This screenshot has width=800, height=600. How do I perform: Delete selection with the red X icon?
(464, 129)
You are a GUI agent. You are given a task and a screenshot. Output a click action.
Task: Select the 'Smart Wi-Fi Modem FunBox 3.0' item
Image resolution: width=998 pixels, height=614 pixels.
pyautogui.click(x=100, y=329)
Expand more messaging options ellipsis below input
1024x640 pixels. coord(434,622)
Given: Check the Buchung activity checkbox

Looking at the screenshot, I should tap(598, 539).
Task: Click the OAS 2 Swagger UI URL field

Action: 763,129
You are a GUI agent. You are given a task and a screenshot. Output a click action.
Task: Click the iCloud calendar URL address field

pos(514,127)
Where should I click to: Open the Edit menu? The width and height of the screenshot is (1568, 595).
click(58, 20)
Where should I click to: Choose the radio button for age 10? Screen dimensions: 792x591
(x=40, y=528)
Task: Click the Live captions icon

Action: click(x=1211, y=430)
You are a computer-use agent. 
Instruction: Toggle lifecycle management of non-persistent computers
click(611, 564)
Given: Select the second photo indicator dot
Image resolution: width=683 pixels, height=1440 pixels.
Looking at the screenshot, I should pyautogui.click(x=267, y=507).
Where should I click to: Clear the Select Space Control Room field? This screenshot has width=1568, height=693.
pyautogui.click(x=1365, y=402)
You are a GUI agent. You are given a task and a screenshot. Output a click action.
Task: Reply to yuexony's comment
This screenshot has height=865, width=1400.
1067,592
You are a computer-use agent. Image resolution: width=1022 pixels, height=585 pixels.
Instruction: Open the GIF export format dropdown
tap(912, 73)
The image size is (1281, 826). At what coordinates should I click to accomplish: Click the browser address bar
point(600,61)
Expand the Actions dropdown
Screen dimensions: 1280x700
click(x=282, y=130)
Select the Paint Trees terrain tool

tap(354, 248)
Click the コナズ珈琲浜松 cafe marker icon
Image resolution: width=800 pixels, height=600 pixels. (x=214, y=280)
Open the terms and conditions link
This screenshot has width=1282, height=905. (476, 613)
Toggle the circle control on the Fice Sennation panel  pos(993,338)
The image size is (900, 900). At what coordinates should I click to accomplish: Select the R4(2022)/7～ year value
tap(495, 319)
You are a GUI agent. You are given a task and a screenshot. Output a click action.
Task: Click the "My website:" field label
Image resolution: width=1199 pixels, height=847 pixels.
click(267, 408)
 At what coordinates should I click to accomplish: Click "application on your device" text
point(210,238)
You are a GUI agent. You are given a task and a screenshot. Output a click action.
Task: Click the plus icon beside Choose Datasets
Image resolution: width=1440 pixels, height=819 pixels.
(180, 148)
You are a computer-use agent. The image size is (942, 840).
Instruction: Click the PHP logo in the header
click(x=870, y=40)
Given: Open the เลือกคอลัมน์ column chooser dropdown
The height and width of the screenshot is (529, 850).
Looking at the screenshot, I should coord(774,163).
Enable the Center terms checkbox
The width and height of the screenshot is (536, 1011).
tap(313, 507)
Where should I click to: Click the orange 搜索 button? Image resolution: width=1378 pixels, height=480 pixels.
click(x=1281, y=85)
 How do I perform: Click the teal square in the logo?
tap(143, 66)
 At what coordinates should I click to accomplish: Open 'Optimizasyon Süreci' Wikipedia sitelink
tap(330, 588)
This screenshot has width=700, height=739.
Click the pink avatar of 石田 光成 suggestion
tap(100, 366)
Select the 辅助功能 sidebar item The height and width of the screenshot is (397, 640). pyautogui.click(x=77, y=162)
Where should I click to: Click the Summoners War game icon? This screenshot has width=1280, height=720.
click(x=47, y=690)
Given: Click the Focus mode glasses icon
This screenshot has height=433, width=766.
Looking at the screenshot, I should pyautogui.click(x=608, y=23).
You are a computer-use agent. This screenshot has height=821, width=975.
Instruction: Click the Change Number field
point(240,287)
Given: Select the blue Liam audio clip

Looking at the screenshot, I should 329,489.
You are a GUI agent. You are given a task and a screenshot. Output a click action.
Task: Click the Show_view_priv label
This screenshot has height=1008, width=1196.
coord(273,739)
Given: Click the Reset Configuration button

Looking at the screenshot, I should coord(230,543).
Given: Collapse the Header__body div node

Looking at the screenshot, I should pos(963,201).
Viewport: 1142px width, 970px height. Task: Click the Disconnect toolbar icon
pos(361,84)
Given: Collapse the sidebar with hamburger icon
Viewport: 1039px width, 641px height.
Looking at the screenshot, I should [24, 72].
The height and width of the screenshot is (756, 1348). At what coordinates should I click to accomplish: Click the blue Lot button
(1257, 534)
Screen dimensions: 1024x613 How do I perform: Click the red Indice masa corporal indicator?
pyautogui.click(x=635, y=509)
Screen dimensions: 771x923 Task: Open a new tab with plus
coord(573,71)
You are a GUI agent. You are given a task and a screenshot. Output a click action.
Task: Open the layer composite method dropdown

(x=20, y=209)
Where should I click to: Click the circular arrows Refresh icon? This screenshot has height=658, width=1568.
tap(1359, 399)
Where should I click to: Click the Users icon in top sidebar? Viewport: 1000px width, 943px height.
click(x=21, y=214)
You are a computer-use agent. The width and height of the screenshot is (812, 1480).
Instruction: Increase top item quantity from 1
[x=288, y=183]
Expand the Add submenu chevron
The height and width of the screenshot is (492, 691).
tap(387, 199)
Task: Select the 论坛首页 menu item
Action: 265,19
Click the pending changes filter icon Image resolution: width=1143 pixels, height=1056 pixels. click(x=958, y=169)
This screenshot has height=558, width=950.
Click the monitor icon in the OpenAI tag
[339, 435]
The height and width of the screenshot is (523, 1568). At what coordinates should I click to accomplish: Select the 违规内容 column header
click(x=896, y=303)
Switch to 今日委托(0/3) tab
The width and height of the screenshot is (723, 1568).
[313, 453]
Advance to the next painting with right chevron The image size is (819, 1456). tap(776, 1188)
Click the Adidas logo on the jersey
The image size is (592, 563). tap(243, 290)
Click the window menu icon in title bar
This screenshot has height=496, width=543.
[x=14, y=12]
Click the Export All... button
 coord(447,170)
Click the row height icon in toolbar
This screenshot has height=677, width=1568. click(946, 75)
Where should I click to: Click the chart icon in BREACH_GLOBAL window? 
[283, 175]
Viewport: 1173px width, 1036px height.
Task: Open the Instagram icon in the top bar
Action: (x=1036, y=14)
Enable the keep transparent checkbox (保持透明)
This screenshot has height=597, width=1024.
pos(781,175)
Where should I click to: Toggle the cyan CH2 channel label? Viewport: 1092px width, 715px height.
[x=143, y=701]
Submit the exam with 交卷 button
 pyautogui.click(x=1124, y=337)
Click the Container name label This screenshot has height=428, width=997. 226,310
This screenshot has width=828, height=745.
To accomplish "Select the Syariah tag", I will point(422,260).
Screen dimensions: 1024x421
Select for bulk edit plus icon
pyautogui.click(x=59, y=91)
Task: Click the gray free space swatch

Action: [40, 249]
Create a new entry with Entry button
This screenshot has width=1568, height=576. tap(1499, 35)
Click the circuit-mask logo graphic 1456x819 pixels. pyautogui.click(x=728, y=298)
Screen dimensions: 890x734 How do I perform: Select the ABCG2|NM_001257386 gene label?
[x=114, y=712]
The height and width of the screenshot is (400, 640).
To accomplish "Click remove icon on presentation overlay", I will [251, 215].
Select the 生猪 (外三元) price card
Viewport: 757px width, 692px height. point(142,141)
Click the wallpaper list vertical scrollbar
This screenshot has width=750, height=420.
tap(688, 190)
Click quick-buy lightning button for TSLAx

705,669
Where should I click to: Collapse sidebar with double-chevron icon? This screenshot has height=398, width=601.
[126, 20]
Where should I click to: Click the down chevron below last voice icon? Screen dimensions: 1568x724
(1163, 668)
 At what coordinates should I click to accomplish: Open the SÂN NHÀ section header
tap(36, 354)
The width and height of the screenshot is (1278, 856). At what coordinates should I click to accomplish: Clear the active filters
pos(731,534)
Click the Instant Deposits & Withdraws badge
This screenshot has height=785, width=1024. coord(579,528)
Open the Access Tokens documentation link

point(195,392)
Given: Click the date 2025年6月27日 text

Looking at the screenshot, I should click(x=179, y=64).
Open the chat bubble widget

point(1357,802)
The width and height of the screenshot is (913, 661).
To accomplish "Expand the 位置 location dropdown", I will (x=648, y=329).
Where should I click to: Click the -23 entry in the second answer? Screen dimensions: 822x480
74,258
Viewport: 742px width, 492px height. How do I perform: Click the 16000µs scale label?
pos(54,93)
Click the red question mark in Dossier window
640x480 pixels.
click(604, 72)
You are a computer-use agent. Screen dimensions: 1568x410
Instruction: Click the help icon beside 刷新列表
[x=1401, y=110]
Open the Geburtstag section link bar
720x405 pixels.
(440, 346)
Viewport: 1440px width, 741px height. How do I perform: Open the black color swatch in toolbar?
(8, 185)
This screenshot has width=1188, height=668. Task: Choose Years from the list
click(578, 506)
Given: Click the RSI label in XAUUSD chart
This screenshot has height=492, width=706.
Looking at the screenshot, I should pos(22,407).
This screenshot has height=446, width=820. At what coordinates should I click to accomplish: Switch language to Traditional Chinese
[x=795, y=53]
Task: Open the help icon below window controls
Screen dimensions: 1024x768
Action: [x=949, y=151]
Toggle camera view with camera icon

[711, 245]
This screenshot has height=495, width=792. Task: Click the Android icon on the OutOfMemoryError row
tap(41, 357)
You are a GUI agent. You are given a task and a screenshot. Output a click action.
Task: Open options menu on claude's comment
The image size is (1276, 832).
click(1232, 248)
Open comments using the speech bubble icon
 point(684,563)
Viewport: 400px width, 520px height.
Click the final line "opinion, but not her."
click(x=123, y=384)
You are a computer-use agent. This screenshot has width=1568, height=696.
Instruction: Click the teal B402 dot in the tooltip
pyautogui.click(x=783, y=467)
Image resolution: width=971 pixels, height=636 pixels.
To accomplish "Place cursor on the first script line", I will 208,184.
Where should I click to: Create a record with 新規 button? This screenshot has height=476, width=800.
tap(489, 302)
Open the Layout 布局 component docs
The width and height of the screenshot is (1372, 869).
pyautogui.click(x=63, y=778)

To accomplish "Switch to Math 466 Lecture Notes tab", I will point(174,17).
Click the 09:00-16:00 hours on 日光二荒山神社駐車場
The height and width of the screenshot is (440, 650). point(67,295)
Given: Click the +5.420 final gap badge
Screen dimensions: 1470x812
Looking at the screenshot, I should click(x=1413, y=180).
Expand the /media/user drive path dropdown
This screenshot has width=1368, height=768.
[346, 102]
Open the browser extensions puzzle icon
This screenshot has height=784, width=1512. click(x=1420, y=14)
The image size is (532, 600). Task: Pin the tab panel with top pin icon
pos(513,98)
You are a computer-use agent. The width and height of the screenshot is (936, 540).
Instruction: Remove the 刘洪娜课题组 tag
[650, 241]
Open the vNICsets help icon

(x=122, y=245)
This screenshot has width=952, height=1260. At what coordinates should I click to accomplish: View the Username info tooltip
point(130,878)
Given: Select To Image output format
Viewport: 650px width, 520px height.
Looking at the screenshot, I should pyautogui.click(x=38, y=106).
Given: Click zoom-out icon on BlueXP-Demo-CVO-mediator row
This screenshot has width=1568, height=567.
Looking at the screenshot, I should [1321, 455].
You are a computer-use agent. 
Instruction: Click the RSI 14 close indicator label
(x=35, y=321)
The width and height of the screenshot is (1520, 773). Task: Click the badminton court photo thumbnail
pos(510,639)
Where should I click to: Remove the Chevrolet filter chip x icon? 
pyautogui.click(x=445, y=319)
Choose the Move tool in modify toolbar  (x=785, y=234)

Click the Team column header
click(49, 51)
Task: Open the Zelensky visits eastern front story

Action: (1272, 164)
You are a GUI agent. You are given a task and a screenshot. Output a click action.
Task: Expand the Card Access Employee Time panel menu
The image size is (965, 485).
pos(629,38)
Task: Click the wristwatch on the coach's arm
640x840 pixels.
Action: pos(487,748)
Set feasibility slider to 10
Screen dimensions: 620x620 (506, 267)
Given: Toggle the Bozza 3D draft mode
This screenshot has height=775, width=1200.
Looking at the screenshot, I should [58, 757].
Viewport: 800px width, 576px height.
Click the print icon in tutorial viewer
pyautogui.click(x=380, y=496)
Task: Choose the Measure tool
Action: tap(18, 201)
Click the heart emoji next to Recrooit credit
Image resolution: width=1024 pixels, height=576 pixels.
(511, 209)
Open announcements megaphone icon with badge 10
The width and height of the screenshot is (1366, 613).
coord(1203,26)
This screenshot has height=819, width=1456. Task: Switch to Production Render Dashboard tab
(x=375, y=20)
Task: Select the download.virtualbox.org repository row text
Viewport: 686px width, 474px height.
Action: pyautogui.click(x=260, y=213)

------------------------------

**About this exercise**
Find the lines in the data that include "Enable", then copy each of them.

**Solved exercise**
Enable the Center terms checkbox
Enable the keep transparent checkbox (保持透明)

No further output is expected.